OWN CORRESPONDENT, Kibla Park | Tuesday 9.30pm.
A FORMER Gauteng commander of the Pan Africanist Congress’s armed wing, the Azanian People’s Liberation Army (Apla), told a Truth and Reconciliation Commission amnesty hearing on Tuesday that he ordered the Eikenhof ambush in the Vaal Triangle in March 1993 in which a woman and two children were killed in a car.
Three African National Congress cadres — Siphiwe James Bholo, 29, Sipho Samuel Gavin, 27, and Boy Titi Ndweni, 22 — known as the “Eikenhof Three”, were convicted of the murder in 1994.
Judge DJ Curlewis sentenced Bholo and Gavin to death but their sentences were later commuted to life imprisonment. Ndweni was given a 17-year jail sentence.
Committee chairman Denzel Potgieter said the amnesty committee has been approached by the Johannesburg High Court to set aside Dolo’s amnesty application in relation to Eikenhof, pending certain court proceedings.

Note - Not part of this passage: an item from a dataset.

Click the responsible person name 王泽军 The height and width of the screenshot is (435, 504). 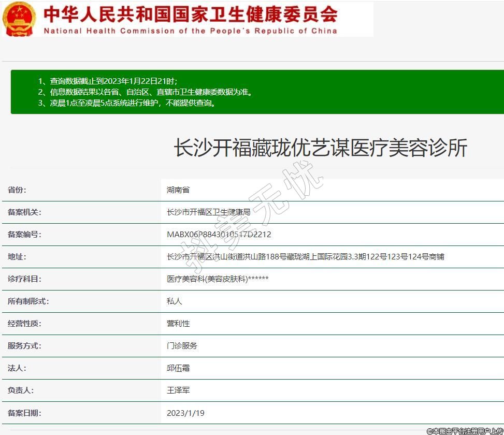click(178, 390)
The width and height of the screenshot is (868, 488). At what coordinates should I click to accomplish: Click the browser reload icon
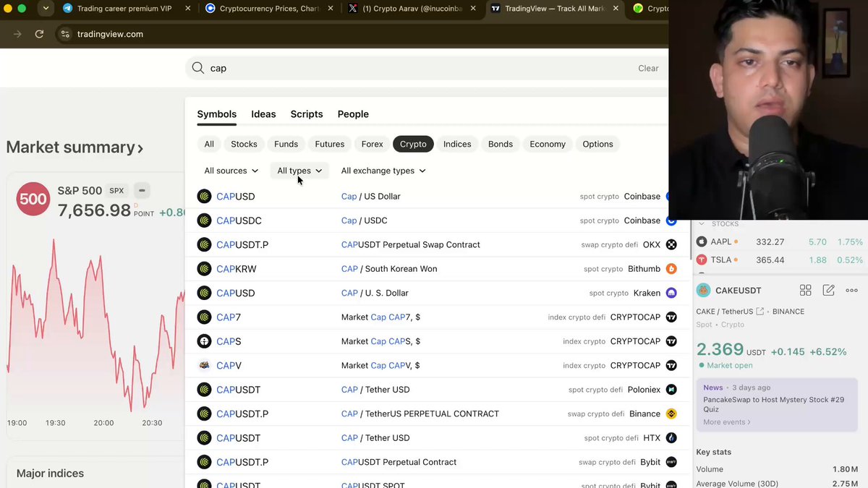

Last month the three brought an urgent bail application before the Pretoria High Court. It was postponed when Judge Curlewis refused to hear new evidence — although he did agree that another judge could hear new evidence for the bail application.
Dolo, who is serving a life sentence for murder, has made a seperate amnesty application for attempted murder and illegal possession of arms, ammunition and explosives. He told the hearing that he ordered and led an ambush in Soweto in May 1993 in which a policeman was killed. Dolo said the attack was in response to a police swoop on the Pan-Africanist Congress offices a few weeks earlier.